BACKGROUND:Neurological disorders associated with SARS-CoV-2 infection represent a clinical challenge because they encompass a broad neurological spectrum and may occur before the diagnosis of COVID-19. METHODS: In this monocentric retrospective case series, medical records from patients with acute neurological disorders associated with SARS-CoV-2 infection from medicine departments of an academic center in Paris area were collected between March 15th and May 15th 2020. Diagnosis of SARS-CoV-2 was ascertained through specific RT-PCR in nasopharyngeal swabs or based on circulating serum IgG antibodies.
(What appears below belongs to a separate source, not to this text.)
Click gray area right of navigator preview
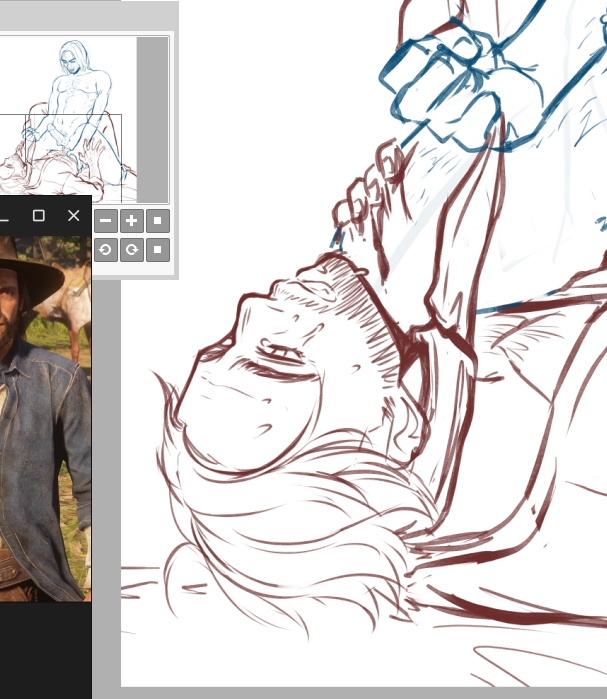Screen dimensions: 607x699 [x=152, y=120]
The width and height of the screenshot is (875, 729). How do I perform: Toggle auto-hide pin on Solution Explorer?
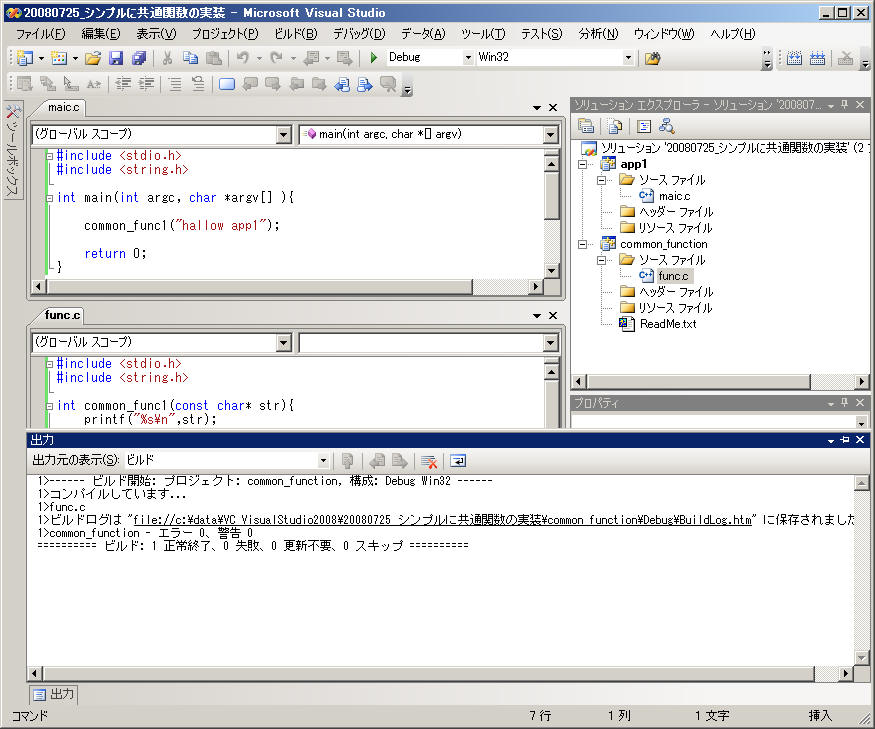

RESULTS: Twenty-six patients diagnosed with SARS-CoV-2 infection presented with neurological disorders: encephalitis (N=8), encephalopathy (N=6), cerebrovascular events (ischemic strokes N=4 and vein thromboses N=2), other central nervous system (CNS) disorders (N=4), and Guillain-Barré syndrome (N=2). The diagnosis of SARS-CoV-2 was delayed on average 1.6 days after the onset of neurological disorder, especially in case of encephalitis 3.9 days, encephalopathy 1.0 day, and cerebrovascular event 2.7 days. CONCLUSIONS: Our study confirms that COVID-19 can yield a broad spectrum of neurological disorders. Because neurological presentations of COVID-19 often occur a few days before the diagnosis of SARS-COV-2 infection, clinicians should take preventive measures such as patient isolation and masks for any new admission to avoid nosocomial infections. Anti-SARS-CoV2 antibody detection in RT-PCR SARS CoV-2 negative suspected cases is useful to confirm a posteriori the diagnosis of atypical COVID-19 presentations.